Complete the following
1) From the health care text, pull out the passage that begins at the words "Republican congressmen have" and stops after the words "of health care.", copying it word for word.
2) Answer these questions using the health care text:
(a) Which ages would the "age tax" hit?
(b) Which hospital is Dr. Craig Derkay with?
(c) Where does Robert Collins live?
3) Carry on the health care text, starting after its last sentence.

Insurers would be able to charge more for those with pre-existing conditions, and an “age tax” on Americans ages 50 to 64 would drastically increase their premium costs, he said.

“You talk to anybody that’s supporting Trump Care and you ask, what good is it going to do for anybody,” Scott said.

Republican congressmen have passed a replacement bill in the House and are attempting to pass a similar bill in the Senate before the August recess, but Scott said he and his fellow Democrats would resist.

“Democrats will participate if you are trying to improve health care,” Scott said. “We’re not going to help them go backwards.”

More than a dozen in attendance took the opportunity to approach the microphone in the school auditorium and express their concerns about the uneasy state of health care.

Dr. Craig Derkay of Children’s Hospital of the King’s Daughters, expressed his concern about the “fake news” that more doctors are no longer treating patients covered by Medicaid, which would lose billions of dollars under GOP plans.

“Doctors at King’s Daughters will never turn away a child or their family that need care,” Derkay said.

Other speakers voiced concerns over the rising cost of health care under the Affordable Care Act. Scott acknowledged that changes need to be made to adjust to those increases, but not by getting rid of the law entirely and replacing it with what he said would be a worse plan.

Portsmouth resident Robert Collins agreed that any replacement should have better and more affordable care before doing away with the Affordable Care Act.

“Sponsors of American health care programs shouldn’t just be trying to throw out the baby with the bath water,” Collins said.

Source data
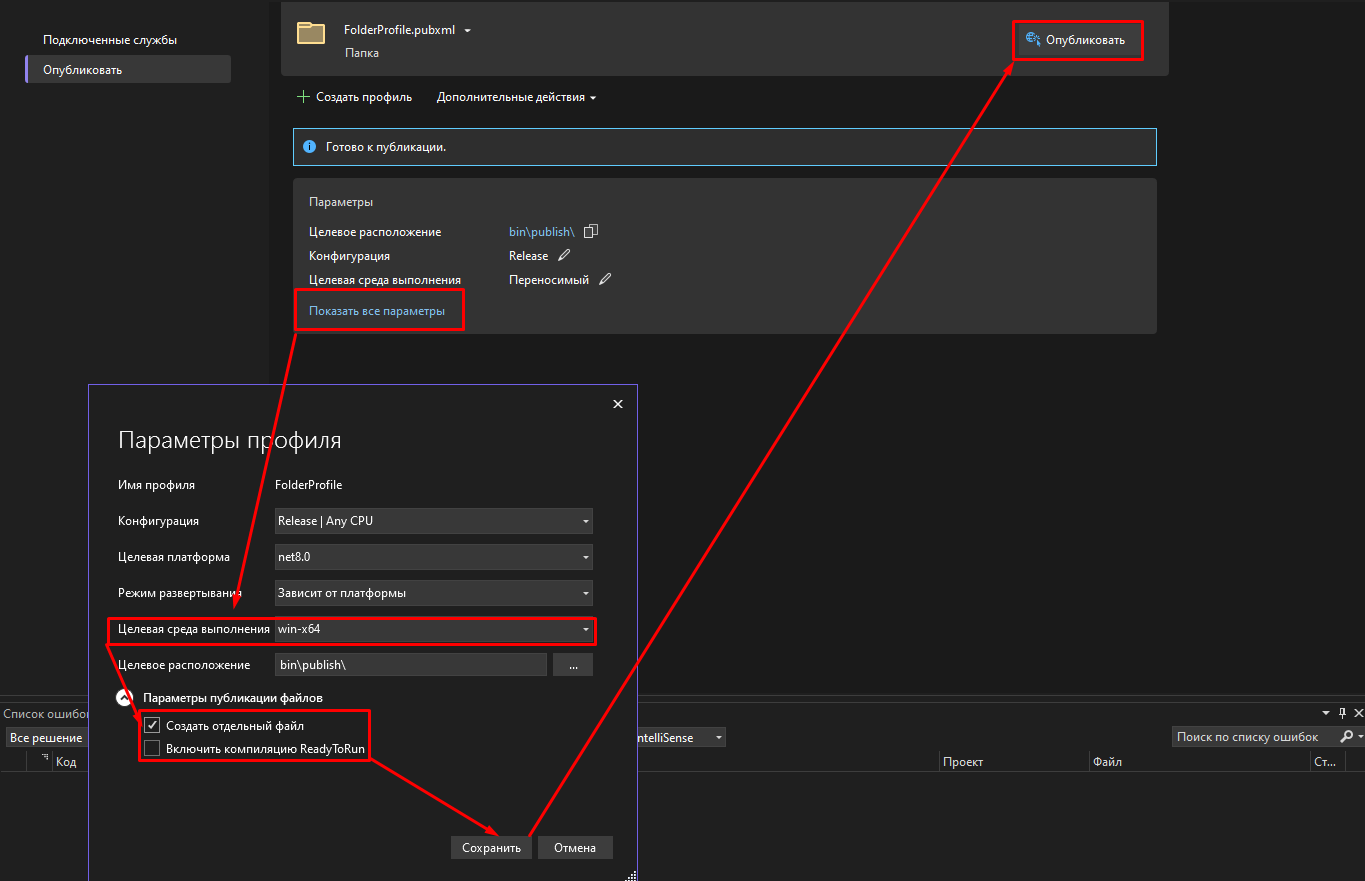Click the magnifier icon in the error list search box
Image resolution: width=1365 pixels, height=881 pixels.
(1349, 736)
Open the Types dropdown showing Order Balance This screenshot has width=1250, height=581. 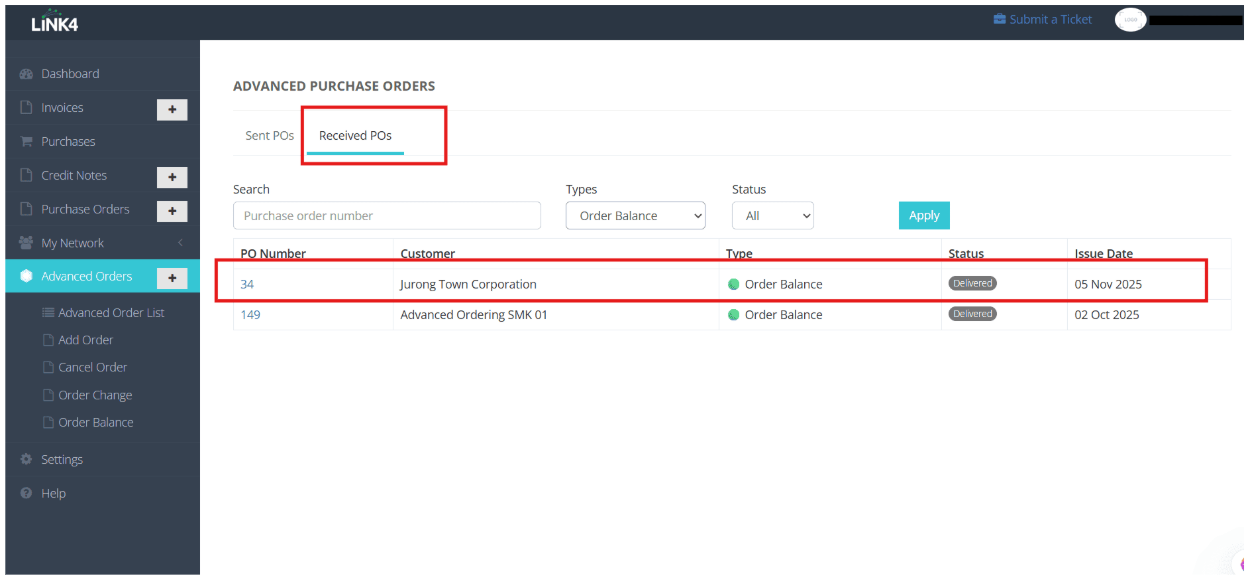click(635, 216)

...

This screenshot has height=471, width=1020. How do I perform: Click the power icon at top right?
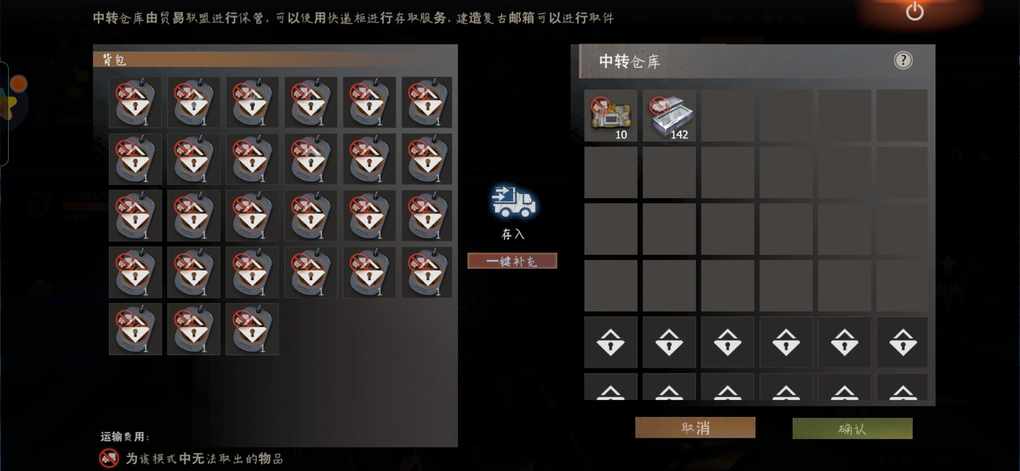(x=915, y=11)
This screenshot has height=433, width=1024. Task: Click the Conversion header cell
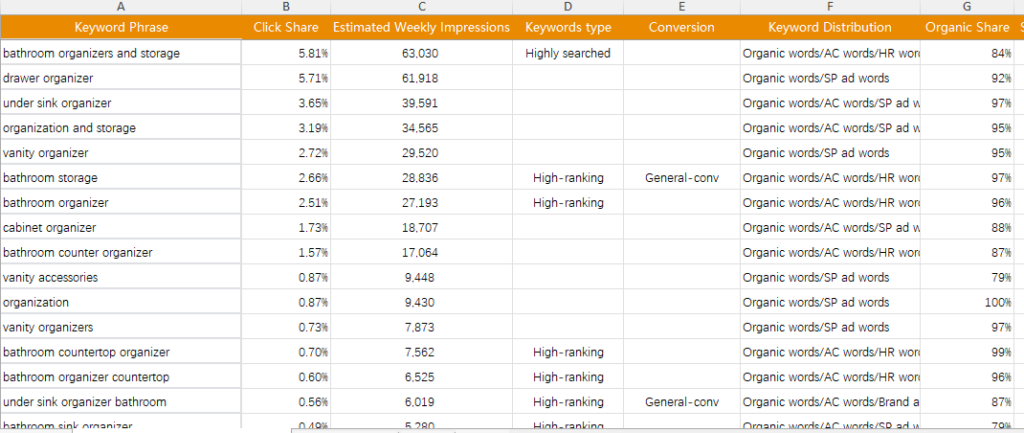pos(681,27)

Answers
1)
Republican congressmen have passed a replacement bill in the House and are attempting to pass a similar bill in the Senate before the August recess, but Scott said he and his fellow Democrats would resist.

“Democrats will participate if you are trying to improve health care,” Scott said. “We’re not going to help them go backwards.”

More than a dozen in attendance took the opportunity to approach the microphone in the school auditorium and express their concerns about the uneasy state of health care.

2)
(a) Americans ages 50 to 64
(b) Children's Hospital of the King's Daughters
(c) Portsmouth

3)
There were also frustrations about the partisan politics that have led to a standoff in Washington, with neither party meeting in the middle.

“We should be working together,” Collins said.

Scott said he would stand with his fellow Democrats and only work with the GOP on improving ACA, not on abolishing it and replacing it “blindly.”

“You can’t say Obamacare has problems, then blindly vote for a bill,” Scott said.

Suffolk resident LeeAnn Reeder said she agreed with the outrage over the GOP plans. She also, however, made it clear that she was tired of the partisan politics and gridlock on health care.

“Please be like our Founding Fathers and work together,” she said.

Two of her six children have cystic fibrosis, with treatments supported by Medicaid. She said she wants health care improvements for her children and others in her family, but neither Democrats or Republicans are willing to set aside partisanship and make things better.

“My biggest fear is that nothing will change, and my greatest hope is that it will,” she said.